Building a community for LCA of emerging technologies

Mik Carbajales-Dale1, Joule Bergerson2, Jeremiah Johnson3, Thomas Seager4, William Morrow III5, Joe Cresko6, Marcelle McManus7, Sean McCoy2, Eric Williams8, Daniel Posen9, Heather Maclean9, Garvin Heath10, Tim Skone11, Adam Brandt12, Scott Matthews13, Shelie Miller14, Stefano Cucurachi15, Valentina Prado16, Derrick Carlson11, Michael Wang17, Arman Shehabi5, Alberta Carpenter10

1Clemson University, USA; 2University of Calgary, Canada; 3North Carolina State University, USA; 4Arizona State University, USA; 5Lawrence Berkeley National Lab, USA; 6Dept. of Energy, USA; 7University of Bath, UK; 8Rochester Institute of Technology, USA; 9University of Toronto, Canada; 10National Renewable Energy Lab, USA; 11National Energy Techology Lab, USA; 12Stanford University, USA; 13Carnegie Mellon University, USA; 14University of Michigan, USA; 15Leiden University, Netherlands; 16Earthshift, USA; 17Argonne National Lab, USA

SUMMARY:

To tackle societal grand challenges, technology developers and engineers must simultaneously maximize economic benefits while minimizing environmental risks and impacts associated with processes, products or services. The Department of Energy is increasingly relying on both techno-economic analysis (TEA) and life cycle assessment (LCA) as additional information to be submitted within proposed projects (e.g. the recent MEGABIOS and ABY2 FOAs), even for research at very early-stage development (e.g. technology readiness level, TRL, 3 or 4). Being able to use LCA within the laboratory stage (TRL2-5) could provide guidance for technology developers to greatly minimize environmental impacts. Existing LCA guidelines are well suited to evaluate products or processes that are already commercially established. However, tools appropriate for prospective assessment of early-stage technologies are not well defined and have practical and methodological difficulties.

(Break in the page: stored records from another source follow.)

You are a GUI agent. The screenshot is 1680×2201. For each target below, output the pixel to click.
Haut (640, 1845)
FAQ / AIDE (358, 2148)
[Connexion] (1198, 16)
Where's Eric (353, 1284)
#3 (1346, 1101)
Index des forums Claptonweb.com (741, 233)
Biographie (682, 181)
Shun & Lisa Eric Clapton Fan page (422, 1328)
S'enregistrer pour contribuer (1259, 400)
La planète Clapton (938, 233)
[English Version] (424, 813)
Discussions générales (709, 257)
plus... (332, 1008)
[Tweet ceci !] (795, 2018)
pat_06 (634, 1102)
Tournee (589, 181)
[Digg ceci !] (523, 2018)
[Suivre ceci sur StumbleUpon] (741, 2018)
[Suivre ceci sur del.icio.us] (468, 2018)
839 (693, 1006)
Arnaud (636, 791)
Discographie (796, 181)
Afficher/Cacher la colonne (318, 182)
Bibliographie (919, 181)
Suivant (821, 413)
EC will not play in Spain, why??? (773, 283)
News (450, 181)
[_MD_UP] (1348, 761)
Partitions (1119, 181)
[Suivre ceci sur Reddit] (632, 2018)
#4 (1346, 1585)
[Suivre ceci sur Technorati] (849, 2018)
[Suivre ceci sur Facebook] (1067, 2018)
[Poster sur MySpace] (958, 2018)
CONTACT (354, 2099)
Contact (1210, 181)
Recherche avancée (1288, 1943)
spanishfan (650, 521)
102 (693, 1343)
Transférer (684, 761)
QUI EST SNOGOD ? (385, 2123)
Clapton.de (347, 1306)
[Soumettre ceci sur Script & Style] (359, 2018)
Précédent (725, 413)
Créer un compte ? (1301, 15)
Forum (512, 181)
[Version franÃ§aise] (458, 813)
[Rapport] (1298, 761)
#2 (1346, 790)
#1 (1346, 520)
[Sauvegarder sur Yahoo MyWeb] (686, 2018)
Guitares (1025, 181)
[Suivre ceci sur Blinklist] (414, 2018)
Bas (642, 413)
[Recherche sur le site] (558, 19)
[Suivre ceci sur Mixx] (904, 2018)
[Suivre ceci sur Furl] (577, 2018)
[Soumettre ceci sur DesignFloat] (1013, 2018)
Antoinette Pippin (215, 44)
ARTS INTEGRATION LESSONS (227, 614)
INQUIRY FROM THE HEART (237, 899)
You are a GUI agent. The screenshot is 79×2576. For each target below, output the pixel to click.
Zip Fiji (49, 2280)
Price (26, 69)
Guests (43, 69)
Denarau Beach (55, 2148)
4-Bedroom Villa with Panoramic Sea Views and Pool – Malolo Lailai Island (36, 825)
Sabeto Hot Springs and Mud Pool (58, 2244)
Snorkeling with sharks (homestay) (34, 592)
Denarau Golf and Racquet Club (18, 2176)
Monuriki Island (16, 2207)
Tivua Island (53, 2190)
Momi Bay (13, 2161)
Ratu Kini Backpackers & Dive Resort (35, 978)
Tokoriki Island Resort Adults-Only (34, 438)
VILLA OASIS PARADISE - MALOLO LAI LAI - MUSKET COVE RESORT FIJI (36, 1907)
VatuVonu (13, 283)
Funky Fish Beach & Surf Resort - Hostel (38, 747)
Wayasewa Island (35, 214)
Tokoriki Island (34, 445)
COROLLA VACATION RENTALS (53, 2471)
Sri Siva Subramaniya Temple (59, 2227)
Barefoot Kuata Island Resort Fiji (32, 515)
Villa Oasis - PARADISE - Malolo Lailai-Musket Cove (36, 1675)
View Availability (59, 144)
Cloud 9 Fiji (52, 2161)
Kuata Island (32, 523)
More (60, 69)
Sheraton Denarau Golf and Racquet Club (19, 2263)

As a group we have already held an internationally attended two-day workshop in Banff, Canada, hosted several special sessions in multiple years at ACLCA, and developed a special track at ISSST on this topic of LCA for emerging technologies. We feel that the next step is to attract more people within the community to build an international network of practitioners working in the field and attract funding in order to engage in further workshops and dialog. The core group is putting together an NSF Research Collaboration Network proposal for submission this year and is contemplating a proposal to NSF Accelerating Research through International Network-to-Network Collaborations (AccelNet) for 2020.

PURPOSE:

Engage in a dialogue around development of these proposals. Try to understand, (1) whether there is outside interest in joining our group, (2) elict feedback on our NSF RCN proposal, (3) identify what elements or topics researchers would like to engage in, and (4) plan future activities that volunteers are willing to undertake.

OUTCOMES:

Attendees will be invited to join and strengthen our network of researchers interested in LCA of emerging technologies. Specifically in planning the next steps in building out this network by submitting proposals to NSF RCN and AccelNet programs.